If you want to become a filmmaker you can buy a camera, get some gear and start shooting, but making a movie requires something more than that. If your goal is to shoot a picture without a big crew and a big budget, you need to think out of the box. There are many opportunities for indie filmmakers and things that you can do in order to save some money and you should definitely use what you've got. B&H uploaded a 1-hour long video seminar on this topic. It provides some information on how to take a personal project from concept to reality and maximize its potential in the marketplace, but of course you will hear many more ideas and tips that you could find to be useful. If you are a talented filmmaker and you know how to tell stories, you will have big chances to succeed with your project. Anyway check out the video for more details.
"Most video seminars focus on "the gear" when talking about the DSLR as a movie making tool, but few provide a case study, showing by example how to take an idea, create a project, and monetize it. There is a high demand right now for story-driven content for the web and beyond. We live in an age where the content creator is king/queen of their content's financial destiny -- the gates to the kingdom are open to all who are willing to think outside the box and do "the work."
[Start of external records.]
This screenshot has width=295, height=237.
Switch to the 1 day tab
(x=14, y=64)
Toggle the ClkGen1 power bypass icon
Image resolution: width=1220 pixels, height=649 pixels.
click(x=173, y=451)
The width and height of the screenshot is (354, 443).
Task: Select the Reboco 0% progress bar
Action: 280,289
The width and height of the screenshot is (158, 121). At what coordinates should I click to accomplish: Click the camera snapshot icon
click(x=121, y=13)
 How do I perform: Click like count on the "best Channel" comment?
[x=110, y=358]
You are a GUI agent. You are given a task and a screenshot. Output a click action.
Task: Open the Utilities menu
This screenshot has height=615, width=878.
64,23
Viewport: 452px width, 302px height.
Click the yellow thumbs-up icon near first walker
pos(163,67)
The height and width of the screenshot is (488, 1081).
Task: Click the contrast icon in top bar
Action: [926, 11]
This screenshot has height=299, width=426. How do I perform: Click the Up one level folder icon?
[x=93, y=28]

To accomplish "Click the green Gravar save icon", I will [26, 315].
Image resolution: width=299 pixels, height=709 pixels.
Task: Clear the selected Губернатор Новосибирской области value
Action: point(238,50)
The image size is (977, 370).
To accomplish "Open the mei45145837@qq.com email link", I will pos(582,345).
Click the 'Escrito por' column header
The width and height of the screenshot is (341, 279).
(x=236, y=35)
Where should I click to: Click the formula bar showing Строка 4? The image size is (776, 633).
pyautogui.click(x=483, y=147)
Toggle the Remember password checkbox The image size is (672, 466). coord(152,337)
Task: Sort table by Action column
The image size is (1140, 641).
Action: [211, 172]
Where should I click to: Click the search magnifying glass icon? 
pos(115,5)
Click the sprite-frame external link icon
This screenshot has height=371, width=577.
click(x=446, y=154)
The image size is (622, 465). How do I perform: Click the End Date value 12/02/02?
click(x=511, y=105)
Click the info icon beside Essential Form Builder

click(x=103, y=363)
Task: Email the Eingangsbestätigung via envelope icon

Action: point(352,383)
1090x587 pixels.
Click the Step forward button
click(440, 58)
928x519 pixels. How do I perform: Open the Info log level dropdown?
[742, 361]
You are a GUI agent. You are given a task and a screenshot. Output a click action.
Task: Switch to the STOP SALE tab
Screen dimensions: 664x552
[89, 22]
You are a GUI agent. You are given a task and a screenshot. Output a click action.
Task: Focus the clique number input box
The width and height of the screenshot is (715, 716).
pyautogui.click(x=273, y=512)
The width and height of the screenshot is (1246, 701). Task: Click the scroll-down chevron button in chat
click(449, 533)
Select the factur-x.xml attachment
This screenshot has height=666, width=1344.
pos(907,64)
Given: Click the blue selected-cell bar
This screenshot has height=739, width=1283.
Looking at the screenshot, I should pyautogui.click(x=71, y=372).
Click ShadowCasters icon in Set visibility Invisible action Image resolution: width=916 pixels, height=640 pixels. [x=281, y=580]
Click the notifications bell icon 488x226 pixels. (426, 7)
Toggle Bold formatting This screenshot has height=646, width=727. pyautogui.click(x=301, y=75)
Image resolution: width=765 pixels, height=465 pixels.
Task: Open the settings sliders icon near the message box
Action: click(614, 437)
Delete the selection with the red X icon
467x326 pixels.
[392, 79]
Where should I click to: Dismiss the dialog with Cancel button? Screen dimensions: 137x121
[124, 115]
And here's some more on Gail Mooney:
"Gail Mooney's film Opening Our Eyes won Best Documentary at the 2012 Los Angeles Women's International Film Festival, Best Documentary at the 2012 Orlando Film Festival, Utopian Visionary Award at the 2012 Utopia Film Festival, and Best Humanitarian Documentary at the 2012 Bare Bones International Film Festival. In this seminar she uses the film as an example of how she made her project happen."